Question

A plastic ball falls from a height of 4.9 metre and rebounds several times from the floor. What is the coefficient of restitution during the impact with the floor if 1.3 seconds pass from the first impact to the second one?
A) $0.9$
B) $0.1$
C) $0.7$
D) $0.8$

Answer 1

The coefficient of restitution is a concept which is ratio of velocity. Hence, in order to find the coefficient of restitution, we have to express the motion in terms of the velocity. Since, the given quantity is time taken for the second collision, it is important to express the velocity in terms of time to derive an expression to calculate the coefficient of restitution.

Complete step by step answer:
When collision occurs between two objects, there is a transfer of momentum from one object to another. If 100% of the velocity of one object gets transferred to the other object without any loss, it is called perfectly elastic collision.
This criterion is calculated by the coefficient of restitution or $e$.
The coefficient of restitution is the ratio of the final velocity after collision to the initial velocity before collision. If the value of $e = 1$, it is a perfectly elastic collision.
Consider a plastic ball falling from a height of $h = 4.9m$. The velocity acquired by the ball during the motion:
$v = \sqrt {2gh}$
where g = acceleration due to gravity, $9.8m{s^{ - 2}}$
When the ball hits the ground and bounces off with a velocity ${v_1}$ , it is equal to the coefficient of restitution times the initial velocity.
$\Rightarrow e = \dfrac{{{v_1}}}{v}$
$\Rightarrow {v_1} = ev$
$\Rightarrow {v_1} = e\sqrt {2gh}$
The time taken during the fall is given by –
$\Rightarrow t = \dfrac{v}{g}$
$\Rightarrow t = \dfrac{{\sqrt {2gh} }}{g}$
$\Rightarrow t = \sqrt {\dfrac{{2h}}{g}}$
Similarly, the time taken for the bounce after the first collision is –
$\Rightarrow {t_1} = \dfrac{{{v_1}}}{g}$
$\Rightarrow {t_1} = \dfrac{{ev}}{g}$
$\Rightarrow {t_1} = \dfrac{{e\sqrt {2gh} }}{g}$
$\Rightarrow {t_1} = e\sqrt {\dfrac{{2h}}{g}}$
In the question, it is given that the total time taken for the initial fall, the bounce after the first collision and then fall towards the second collision, is equal to 1.3 seconds. Therefore,
$\Rightarrow 1.3 = t + 2{t_1}$
Substituting the values of time,
$\Rightarrow 1.3 = \sqrt {\dfrac{{2h}}{g}} + 2e\sqrt {\dfrac{{2h}}{g}}$
$\Rightarrow 1.3 = \left( {1 + 2e} \right)\sqrt {\dfrac{{2h}}{g}}$
Substituting the values of h and g, we have –
$\Rightarrow 1.3 = \left( {1 + 2e} \right)\sqrt {\dfrac{{2 \times 4.9}}{{9.8}}}$
$\Rightarrow 1.3 = \left( {1 + 2e} \right)\sqrt {\dfrac{2}{2}}$
$\Rightarrow 1.3 = \left( {1 + 2e} \right)$
$\Rightarrow 2e = 0.3$
$\Rightarrow e = 0.15 \approx 0.1$
The coefficient of restitution, $e = 0.1$.

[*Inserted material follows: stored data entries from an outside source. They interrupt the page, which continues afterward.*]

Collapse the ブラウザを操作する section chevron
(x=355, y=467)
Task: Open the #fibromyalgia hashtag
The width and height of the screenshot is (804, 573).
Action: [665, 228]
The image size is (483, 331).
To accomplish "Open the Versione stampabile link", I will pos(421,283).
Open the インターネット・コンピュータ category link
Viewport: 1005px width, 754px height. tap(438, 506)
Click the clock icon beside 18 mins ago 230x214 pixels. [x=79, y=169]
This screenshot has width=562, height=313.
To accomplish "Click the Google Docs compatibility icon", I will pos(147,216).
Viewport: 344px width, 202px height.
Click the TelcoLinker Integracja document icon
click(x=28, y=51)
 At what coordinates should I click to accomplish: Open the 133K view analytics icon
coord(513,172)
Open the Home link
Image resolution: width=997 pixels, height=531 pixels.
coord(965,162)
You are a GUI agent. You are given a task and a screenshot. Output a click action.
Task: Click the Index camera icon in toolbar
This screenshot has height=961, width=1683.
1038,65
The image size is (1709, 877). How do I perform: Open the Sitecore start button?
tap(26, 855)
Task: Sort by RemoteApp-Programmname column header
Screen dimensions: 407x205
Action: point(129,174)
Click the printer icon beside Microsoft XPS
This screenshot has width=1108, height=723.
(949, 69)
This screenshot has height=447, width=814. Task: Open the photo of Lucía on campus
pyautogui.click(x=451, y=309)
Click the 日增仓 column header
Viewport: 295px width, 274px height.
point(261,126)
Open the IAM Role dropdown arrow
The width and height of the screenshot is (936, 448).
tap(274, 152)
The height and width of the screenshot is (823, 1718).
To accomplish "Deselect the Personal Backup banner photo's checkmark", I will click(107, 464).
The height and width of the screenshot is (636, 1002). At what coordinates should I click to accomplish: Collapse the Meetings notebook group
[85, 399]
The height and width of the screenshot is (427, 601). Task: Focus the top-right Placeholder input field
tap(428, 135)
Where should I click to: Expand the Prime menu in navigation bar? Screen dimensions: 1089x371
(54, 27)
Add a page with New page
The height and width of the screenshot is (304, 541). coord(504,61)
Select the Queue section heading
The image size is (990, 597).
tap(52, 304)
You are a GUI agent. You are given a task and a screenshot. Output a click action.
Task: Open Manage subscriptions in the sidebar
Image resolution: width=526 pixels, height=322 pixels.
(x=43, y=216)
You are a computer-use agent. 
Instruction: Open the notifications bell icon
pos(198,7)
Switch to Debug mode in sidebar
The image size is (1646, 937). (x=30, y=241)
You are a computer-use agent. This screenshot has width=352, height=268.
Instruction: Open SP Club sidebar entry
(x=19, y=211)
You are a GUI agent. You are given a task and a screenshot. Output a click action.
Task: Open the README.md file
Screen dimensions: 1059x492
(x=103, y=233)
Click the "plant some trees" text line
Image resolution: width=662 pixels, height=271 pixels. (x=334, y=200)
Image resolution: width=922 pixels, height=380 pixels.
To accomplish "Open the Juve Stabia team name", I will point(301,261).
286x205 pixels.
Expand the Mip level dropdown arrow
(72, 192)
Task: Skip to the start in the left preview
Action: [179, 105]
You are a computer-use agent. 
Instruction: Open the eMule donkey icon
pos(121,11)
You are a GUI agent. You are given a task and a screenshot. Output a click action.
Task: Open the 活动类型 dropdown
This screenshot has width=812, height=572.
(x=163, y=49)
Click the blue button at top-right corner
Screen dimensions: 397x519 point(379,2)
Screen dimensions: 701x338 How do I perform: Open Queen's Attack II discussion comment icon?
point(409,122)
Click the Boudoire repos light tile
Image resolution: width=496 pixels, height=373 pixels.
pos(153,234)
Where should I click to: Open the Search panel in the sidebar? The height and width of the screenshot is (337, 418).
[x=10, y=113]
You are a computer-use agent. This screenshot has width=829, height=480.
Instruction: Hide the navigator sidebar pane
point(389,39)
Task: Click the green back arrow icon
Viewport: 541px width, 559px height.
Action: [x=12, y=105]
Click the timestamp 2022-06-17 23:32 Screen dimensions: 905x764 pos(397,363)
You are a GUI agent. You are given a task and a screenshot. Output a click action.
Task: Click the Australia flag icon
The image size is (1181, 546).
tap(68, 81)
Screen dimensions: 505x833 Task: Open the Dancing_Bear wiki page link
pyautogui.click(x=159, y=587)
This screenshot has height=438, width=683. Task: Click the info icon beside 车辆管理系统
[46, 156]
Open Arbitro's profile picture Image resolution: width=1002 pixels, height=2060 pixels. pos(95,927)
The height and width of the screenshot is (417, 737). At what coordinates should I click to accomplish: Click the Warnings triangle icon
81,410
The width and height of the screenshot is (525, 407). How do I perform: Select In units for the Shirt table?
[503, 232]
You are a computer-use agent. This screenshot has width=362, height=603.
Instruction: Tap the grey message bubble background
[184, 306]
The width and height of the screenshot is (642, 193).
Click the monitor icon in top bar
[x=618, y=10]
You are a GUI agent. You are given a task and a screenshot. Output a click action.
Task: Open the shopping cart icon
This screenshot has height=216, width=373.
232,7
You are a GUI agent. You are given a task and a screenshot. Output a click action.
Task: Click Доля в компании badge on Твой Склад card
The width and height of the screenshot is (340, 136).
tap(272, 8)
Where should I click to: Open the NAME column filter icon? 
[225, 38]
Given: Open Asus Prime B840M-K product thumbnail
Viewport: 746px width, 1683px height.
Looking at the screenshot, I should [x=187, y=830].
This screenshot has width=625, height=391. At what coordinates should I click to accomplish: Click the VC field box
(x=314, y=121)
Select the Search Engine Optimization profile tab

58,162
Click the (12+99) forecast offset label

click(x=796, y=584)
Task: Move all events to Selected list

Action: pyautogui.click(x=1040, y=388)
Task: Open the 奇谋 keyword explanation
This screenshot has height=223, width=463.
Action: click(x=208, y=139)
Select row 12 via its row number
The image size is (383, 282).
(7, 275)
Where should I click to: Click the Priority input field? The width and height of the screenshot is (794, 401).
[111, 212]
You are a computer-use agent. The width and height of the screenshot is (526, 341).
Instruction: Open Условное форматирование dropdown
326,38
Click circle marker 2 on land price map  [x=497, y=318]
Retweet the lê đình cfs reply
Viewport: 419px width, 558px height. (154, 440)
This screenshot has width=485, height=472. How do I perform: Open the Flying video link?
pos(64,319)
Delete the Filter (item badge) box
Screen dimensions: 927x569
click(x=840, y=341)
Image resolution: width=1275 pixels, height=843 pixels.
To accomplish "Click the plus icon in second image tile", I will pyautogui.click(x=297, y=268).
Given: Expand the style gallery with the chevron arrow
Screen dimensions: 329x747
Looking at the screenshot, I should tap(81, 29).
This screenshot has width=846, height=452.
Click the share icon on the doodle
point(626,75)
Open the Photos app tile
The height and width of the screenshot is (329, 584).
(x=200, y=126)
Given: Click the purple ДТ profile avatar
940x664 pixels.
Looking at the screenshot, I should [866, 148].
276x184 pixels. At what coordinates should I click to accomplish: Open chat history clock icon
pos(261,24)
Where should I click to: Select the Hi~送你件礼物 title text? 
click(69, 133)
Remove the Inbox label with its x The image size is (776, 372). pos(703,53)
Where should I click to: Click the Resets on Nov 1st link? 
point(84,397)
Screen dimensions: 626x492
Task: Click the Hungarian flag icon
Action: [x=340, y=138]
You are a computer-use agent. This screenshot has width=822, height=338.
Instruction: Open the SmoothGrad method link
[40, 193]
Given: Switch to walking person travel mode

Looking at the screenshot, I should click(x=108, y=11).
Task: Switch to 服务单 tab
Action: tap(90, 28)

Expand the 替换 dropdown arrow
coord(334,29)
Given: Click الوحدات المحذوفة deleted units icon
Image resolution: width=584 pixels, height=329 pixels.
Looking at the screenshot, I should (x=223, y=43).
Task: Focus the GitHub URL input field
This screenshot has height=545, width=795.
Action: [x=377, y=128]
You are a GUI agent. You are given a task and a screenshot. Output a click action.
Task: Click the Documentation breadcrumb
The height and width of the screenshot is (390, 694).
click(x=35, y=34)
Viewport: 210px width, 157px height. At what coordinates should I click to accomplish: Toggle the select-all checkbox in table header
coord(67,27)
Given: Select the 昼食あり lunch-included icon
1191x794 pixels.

Hence, the correct option is Option B.

Note: However, it is impossible in nature for a perfectly elastic collision to occur. There is always reduction in the final velocity after imparting the velocity from one body to another. For example, when a body of a finite velocity hits the stationary ground, it does not bounce back to original height since it is not perfectly elastic collision. There is reduction in the velocity of the body when it arises.